C'était un paquet d'une taille moyenne. L'ayant déballé, j'y vis une robe de grande marque et de belles chaussures à talons. Folle de joie, je sautai à son cou et je l'embrassai une fois de plus, tout en lui demandant :

- Où m'amènes-tu ?

Éden ne répondit pas. Il mit juste une main dans la poche et m'exhorta de fermer les yeux.

J'obéis.

À l'aide de l'autre main, il me mena face au miroir se trouvant dans ma chambre.

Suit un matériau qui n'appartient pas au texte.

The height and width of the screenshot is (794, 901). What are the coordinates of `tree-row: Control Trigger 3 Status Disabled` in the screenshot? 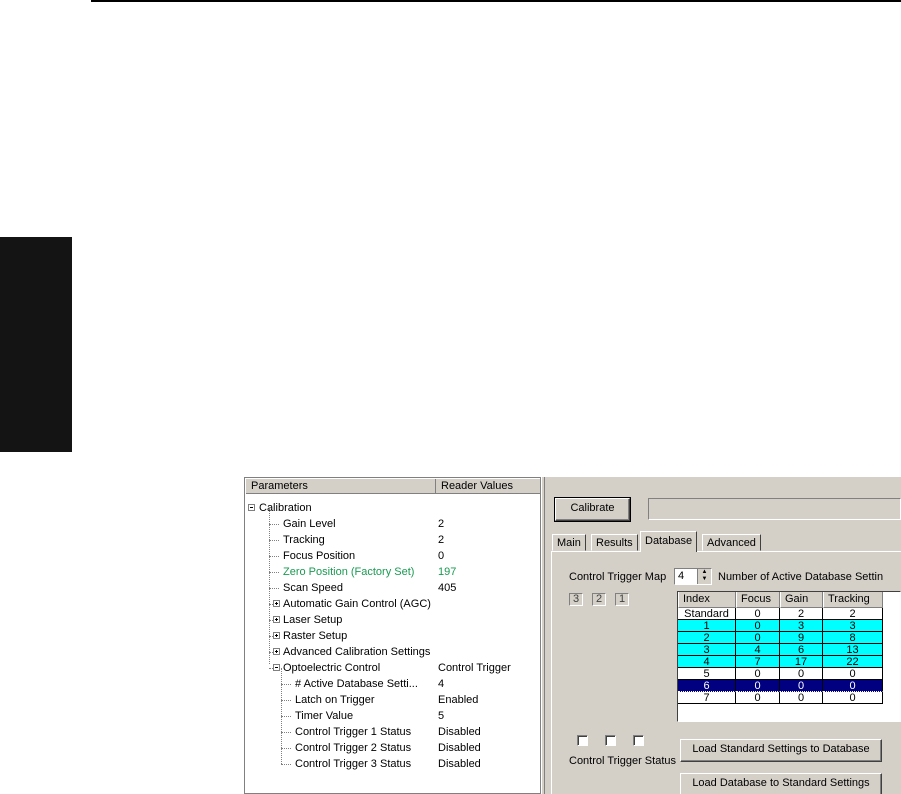 It's located at (392, 764).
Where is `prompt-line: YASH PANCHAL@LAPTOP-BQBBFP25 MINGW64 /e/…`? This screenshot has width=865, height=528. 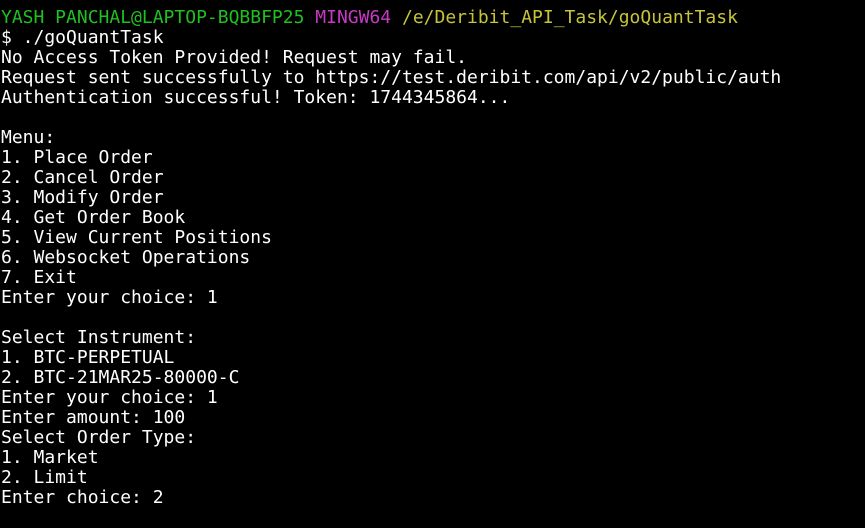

Après avoir senti un léger toucher à la nuque, il me demanda d'ouvrir les yeux. Je vis alors un magnifique collier orné d'un joli pendentif.

- C'est le mien ?, m'écriai-je.

- Oui mon ange ! Mais seulement si tu acceptes de m'accompagner cette nuit.

- J'irai partout où tu iras, répondis-je, joyeuse.

- Alors, commence par t'habiller, dit-il en se retournant, marchant ou plutôt glissant vers la fenêtre.